> _Source data_:
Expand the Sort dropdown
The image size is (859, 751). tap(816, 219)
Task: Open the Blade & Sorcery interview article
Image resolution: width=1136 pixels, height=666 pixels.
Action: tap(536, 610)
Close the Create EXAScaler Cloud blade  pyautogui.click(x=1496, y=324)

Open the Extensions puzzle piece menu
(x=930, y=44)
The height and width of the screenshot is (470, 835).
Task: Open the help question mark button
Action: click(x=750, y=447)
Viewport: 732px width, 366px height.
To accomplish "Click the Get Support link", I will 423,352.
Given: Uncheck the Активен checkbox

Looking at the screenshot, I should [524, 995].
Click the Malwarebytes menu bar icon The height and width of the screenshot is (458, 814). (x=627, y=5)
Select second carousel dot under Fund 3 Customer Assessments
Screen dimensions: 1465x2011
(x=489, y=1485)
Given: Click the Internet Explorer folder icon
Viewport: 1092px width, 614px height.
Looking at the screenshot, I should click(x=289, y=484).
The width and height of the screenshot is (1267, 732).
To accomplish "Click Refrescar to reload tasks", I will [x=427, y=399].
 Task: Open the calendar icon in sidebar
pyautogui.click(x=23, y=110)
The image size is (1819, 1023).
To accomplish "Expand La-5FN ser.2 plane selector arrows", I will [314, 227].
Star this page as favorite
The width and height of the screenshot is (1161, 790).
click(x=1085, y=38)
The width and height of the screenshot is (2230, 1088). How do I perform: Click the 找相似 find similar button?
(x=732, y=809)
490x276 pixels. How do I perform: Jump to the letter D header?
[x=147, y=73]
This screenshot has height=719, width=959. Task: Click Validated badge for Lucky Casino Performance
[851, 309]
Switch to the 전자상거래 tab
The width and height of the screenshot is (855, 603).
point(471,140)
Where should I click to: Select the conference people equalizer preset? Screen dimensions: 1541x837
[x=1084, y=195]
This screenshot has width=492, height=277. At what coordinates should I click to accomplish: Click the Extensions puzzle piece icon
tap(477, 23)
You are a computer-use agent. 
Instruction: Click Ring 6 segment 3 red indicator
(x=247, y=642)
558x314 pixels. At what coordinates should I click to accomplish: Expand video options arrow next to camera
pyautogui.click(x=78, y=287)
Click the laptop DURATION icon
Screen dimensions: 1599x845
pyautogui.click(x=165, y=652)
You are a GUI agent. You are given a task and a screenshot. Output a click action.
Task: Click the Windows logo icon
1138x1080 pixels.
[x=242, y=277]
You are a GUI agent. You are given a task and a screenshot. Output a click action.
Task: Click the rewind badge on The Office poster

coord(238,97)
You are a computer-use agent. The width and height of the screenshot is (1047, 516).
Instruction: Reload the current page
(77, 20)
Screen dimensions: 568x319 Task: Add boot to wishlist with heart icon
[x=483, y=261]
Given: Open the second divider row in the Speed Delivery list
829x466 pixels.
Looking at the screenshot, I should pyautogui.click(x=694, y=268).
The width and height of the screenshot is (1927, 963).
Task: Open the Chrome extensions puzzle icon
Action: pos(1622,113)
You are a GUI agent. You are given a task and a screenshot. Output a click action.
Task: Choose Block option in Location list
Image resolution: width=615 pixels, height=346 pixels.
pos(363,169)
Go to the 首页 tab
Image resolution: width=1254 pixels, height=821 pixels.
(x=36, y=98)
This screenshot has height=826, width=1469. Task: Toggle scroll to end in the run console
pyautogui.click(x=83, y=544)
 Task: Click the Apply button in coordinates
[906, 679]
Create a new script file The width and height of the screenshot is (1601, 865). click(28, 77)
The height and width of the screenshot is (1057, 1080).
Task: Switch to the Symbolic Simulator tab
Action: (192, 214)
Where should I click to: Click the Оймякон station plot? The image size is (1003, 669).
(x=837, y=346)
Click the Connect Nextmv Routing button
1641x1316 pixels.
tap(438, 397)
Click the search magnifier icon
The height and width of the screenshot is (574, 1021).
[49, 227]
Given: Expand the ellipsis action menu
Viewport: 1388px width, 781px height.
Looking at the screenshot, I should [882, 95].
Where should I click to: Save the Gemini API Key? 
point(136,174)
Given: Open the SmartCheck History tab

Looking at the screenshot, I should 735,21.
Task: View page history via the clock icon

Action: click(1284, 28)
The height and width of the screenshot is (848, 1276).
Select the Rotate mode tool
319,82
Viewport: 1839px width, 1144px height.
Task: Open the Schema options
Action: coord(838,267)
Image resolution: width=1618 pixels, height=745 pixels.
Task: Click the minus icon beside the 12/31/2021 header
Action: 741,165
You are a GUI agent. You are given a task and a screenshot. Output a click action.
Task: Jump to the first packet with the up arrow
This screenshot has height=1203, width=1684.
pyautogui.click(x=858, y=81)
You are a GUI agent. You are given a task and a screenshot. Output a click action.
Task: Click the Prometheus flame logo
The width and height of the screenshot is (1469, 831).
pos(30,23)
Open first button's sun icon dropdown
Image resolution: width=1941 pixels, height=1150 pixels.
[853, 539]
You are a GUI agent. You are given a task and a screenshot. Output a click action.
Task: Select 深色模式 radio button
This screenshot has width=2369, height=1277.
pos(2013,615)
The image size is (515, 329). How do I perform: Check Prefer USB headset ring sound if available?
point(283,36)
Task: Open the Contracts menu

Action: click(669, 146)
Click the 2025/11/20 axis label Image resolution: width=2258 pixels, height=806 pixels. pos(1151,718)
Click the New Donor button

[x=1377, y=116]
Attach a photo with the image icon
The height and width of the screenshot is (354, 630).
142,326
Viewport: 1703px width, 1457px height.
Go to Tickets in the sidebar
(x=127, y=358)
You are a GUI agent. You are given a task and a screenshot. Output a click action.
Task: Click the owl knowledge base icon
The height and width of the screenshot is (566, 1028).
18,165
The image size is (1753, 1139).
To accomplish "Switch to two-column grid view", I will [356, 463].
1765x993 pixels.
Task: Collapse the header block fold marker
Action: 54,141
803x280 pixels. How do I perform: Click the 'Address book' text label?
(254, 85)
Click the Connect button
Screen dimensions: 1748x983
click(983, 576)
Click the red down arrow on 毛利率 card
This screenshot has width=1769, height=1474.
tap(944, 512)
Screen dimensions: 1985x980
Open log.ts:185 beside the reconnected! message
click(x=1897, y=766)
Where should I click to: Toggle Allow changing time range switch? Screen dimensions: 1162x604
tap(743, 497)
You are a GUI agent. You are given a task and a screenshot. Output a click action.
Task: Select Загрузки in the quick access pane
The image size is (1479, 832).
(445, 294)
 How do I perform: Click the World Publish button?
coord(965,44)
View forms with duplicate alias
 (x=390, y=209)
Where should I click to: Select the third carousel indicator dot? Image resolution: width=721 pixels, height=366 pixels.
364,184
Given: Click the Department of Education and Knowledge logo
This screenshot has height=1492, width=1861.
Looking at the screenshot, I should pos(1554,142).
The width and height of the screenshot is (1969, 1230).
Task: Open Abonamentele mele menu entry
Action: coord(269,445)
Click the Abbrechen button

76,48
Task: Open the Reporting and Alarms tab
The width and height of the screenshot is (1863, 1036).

> _Task directions_:
Repeat the listing above in full, word for word.

> _Answer for this exercise_:
Expand the Sort dropdown
The image size is (859, 751). tap(816, 219)
Task: Open the Blade & Sorcery interview article
Image resolution: width=1136 pixels, height=666 pixels.
Action: tap(536, 610)
Close the Create EXAScaler Cloud blade  pyautogui.click(x=1496, y=324)

Open the Extensions puzzle piece menu
(x=930, y=44)
The height and width of the screenshot is (470, 835).
Task: Open the help question mark button
Action: click(x=750, y=447)
Viewport: 732px width, 366px height.
To accomplish "Click the Get Support link", I will 423,352.
Given: Uncheck the Активен checkbox

Looking at the screenshot, I should [524, 995].
Click the Malwarebytes menu bar icon The height and width of the screenshot is (458, 814). (x=627, y=5)
Select second carousel dot under Fund 3 Customer Assessments
Screen dimensions: 1465x2011
(x=489, y=1485)
Given: Click the Internet Explorer folder icon
Viewport: 1092px width, 614px height.
Looking at the screenshot, I should click(x=289, y=484).
The width and height of the screenshot is (1267, 732).
To accomplish "Click Refrescar to reload tasks", I will [x=427, y=399].
 Task: Open the calendar icon in sidebar
pyautogui.click(x=23, y=110)
The image size is (1819, 1023).
To accomplish "Expand La-5FN ser.2 plane selector arrows", I will [314, 227].
Star this page as favorite
The width and height of the screenshot is (1161, 790).
click(x=1085, y=38)
The width and height of the screenshot is (2230, 1088). How do I perform: Click the 找相似 find similar button?
(x=732, y=809)
490x276 pixels. How do I perform: Jump to the letter D header?
[x=147, y=73]
This screenshot has height=719, width=959. Task: Click Validated badge for Lucky Casino Performance
[851, 309]
Switch to the 전자상거래 tab
The width and height of the screenshot is (855, 603).
point(471,140)
Where should I click to: Select the conference people equalizer preset? Screen dimensions: 1541x837
[x=1084, y=195]
This screenshot has width=492, height=277. At what coordinates should I click to accomplish: Click the Extensions puzzle piece icon
tap(477, 23)
You are a computer-use agent. 
Instruction: Click Ring 6 segment 3 red indicator
(x=247, y=642)
558x314 pixels. At what coordinates should I click to accomplish: Expand video options arrow next to camera
pyautogui.click(x=78, y=287)
Click the laptop DURATION icon
Screen dimensions: 1599x845
pyautogui.click(x=165, y=652)
You are a GUI agent. You are given a task and a screenshot. Output a click action.
Task: Click the Windows logo icon
1138x1080 pixels.
[x=242, y=277]
You are a GUI agent. You are given a task and a screenshot. Output a click action.
Task: Click the rewind badge on The Office poster

coord(238,97)
You are a computer-use agent. The width and height of the screenshot is (1047, 516).
Instruction: Reload the current page
(77, 20)
Screen dimensions: 568x319 Task: Add boot to wishlist with heart icon
[x=483, y=261]
Given: Open the second divider row in the Speed Delivery list
829x466 pixels.
Looking at the screenshot, I should pyautogui.click(x=694, y=268).
The width and height of the screenshot is (1927, 963).
Task: Open the Chrome extensions puzzle icon
Action: pos(1622,113)
You are a GUI agent. You are given a task and a screenshot. Output a click action.
Task: Choose Block option in Location list
Image resolution: width=615 pixels, height=346 pixels.
pos(363,169)
Go to the 首页 tab
Image resolution: width=1254 pixels, height=821 pixels.
(x=36, y=98)
This screenshot has height=826, width=1469. Task: Toggle scroll to end in the run console
pyautogui.click(x=83, y=544)
 Task: Click the Apply button in coordinates
[906, 679]
Create a new script file The width and height of the screenshot is (1601, 865). click(28, 77)
The height and width of the screenshot is (1057, 1080).
Task: Switch to the Symbolic Simulator tab
Action: (192, 214)
Where should I click to: Click the Оймякон station plot? The image size is (1003, 669).
(x=837, y=346)
Click the Connect Nextmv Routing button
1641x1316 pixels.
tap(438, 397)
Click the search magnifier icon
The height and width of the screenshot is (574, 1021).
[49, 227]
Given: Expand the ellipsis action menu
Viewport: 1388px width, 781px height.
Looking at the screenshot, I should [882, 95].
Where should I click to: Save the Gemini API Key? 
point(136,174)
Given: Open the SmartCheck History tab

Looking at the screenshot, I should 735,21.
Task: View page history via the clock icon

Action: click(1284, 28)
The height and width of the screenshot is (848, 1276).
Select the Rotate mode tool
319,82
Viewport: 1839px width, 1144px height.
Task: Open the Schema options
Action: coord(838,267)
Image resolution: width=1618 pixels, height=745 pixels.
Task: Click the minus icon beside the 12/31/2021 header
Action: 741,165
You are a GUI agent. You are given a task and a screenshot. Output a click action.
Task: Jump to the first packet with the up arrow
This screenshot has height=1203, width=1684.
pyautogui.click(x=858, y=81)
You are a GUI agent. You are given a task and a screenshot. Output a click action.
Task: Click the Prometheus flame logo
The width and height of the screenshot is (1469, 831).
pos(30,23)
Open first button's sun icon dropdown
Image resolution: width=1941 pixels, height=1150 pixels.
[853, 539]
You are a GUI agent. You are given a task and a screenshot. Output a click action.
Task: Select 深色模式 radio button
This screenshot has width=2369, height=1277.
pos(2013,615)
The image size is (515, 329). How do I perform: Check Prefer USB headset ring sound if available?
point(283,36)
Task: Open the Contracts menu

Action: click(669, 146)
Click the 2025/11/20 axis label Image resolution: width=2258 pixels, height=806 pixels. pos(1151,718)
Click the New Donor button

[x=1377, y=116]
Attach a photo with the image icon
The height and width of the screenshot is (354, 630).
142,326
Viewport: 1703px width, 1457px height.
Go to Tickets in the sidebar
(x=127, y=358)
You are a GUI agent. You are given a task and a screenshot. Output a click action.
Task: Click the owl knowledge base icon
The height and width of the screenshot is (566, 1028).
18,165
The image size is (1753, 1139).
To accomplish "Switch to two-column grid view", I will [356, 463].
1765x993 pixels.
Task: Collapse the header block fold marker
Action: 54,141
803x280 pixels. How do I perform: Click the 'Address book' text label?
(254, 85)
Click the Connect button
Screen dimensions: 1748x983
click(983, 576)
Click the red down arrow on 毛利率 card
This screenshot has width=1769, height=1474.
tap(944, 512)
Screen dimensions: 1985x980
Open log.ts:185 beside the reconnected! message
click(x=1897, y=766)
Where should I click to: Toggle Allow changing time range switch? Screen dimensions: 1162x604
tap(743, 497)
You are a GUI agent. You are given a task and a screenshot. Output a click action.
Task: Select Загрузки in the quick access pane
The image size is (1479, 832).
(445, 294)
 How do I perform: Click the World Publish button?
coord(965,44)
View forms with duplicate alias
 (x=390, y=209)
Where should I click to: Select the third carousel indicator dot? Image resolution: width=721 pixels, height=366 pixels.
364,184
Given: Click the Department of Education and Knowledge logo
This screenshot has height=1492, width=1861.
Looking at the screenshot, I should pos(1554,142).
The width and height of the screenshot is (1969, 1230).
Task: Open Abonamentele mele menu entry
Action: coord(269,445)
Click the Abbrechen button

76,48
Task: Open the Reporting and Alarms tab
The width and height of the screenshot is (1863, 1036).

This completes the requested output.